Mystic Woodquarter
 
 
 
 
 
     
  Retriever Leistungs- Prüfung/ RLP in Österreich
 

 

Retriever- Leistungs- Prüfung/ RLP

 

    RETRIEVER - LEISTUNGS - PRÜFUNG (R L P)

Die RLP ist eine jagdliche Leistungsprüfung des ÖRC für Apportierhunde. Sie ist ausgerichtet auf das von Retrievern erwartete hohe Leistungsniveau, wie es auf großen Gesellschaftsjagden verlangt wird und es von gut gezüchteten und ausgebildeten Retrievern gezeigt wird.
Hunde, die diese Prüfung bestanden haben, sollen auch in der Jagdpraxis verstärkt auf Niederwildjagden und bei der Wasserjagd eingesetzt werden.

Beurteilung und Reglement

Die Beurteilung der Fächer ist dieselbe, wie sie auch auf Field Trials üblich ist. Schwere Fehler - „major faults“ - und zum Ausschluss führende Fehler – „elemination faults“ - sind im Field Trial- Reglement der FCI nachzulesen.

Richter

Als Richter werden nur ÖRC/ÖJGV- Leistungsrichter eingesetzt, die auch selbst schon auf Field Trials erfolgreich geführt haben und berechtigt sind, auch international Field Trials zu richten.

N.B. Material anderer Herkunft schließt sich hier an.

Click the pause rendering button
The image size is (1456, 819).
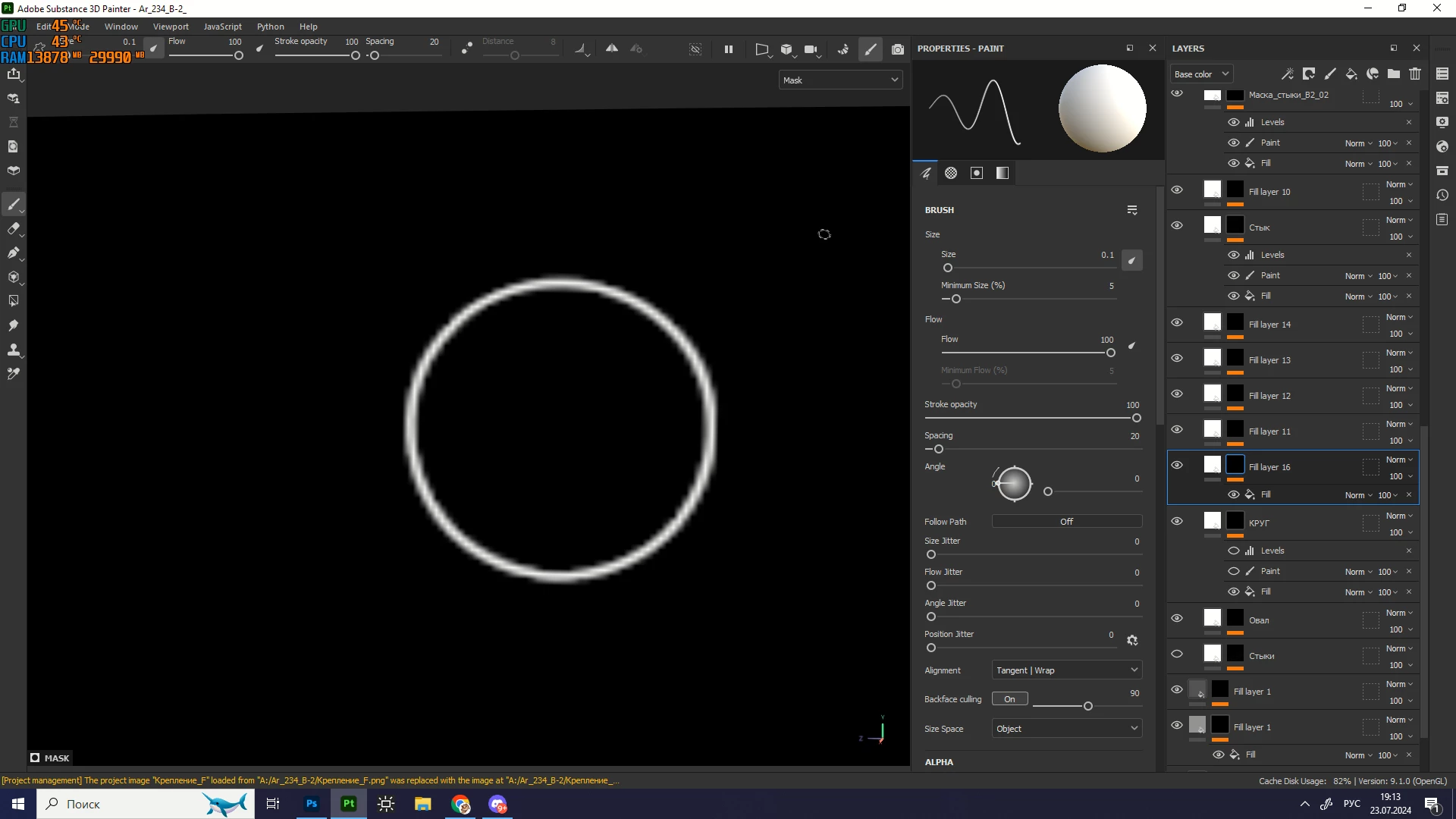[728, 49]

Ausbildungsstand des Hundes
Der Hund muss bereits ein Field Trial á lánglaise bestanden, einen Working Test in der Klasse "S" erfolgreich absolviert haben oder zumindest eine Beurteilung "V" in der Klasse "M" vorweisen können. Die Prüfung hat auf die jagdlichen Gegebenheiten des Prüfungsreviers Rücksicht zu nehmen, werden im Zuge der Prüfung Stücke geschossen, sind diese vordringlich zu apportieren bzw. nachzusuchen. Sollte dies nicht ohne größere Störung des Prüfungsablaufes möglich sein, ist dafür Sorge zu tragen, dass nicht an der Prüfung teilnehmende Hunde für diese Aufgabe zur Verfügung stehen. Diese Hunde haben während des gesamten Prüfungsverlaufes angeleint zu bleiben, bis sie vom Richter für eine evtl. notwendige Nachsuchenarbeit aufgerufen werden.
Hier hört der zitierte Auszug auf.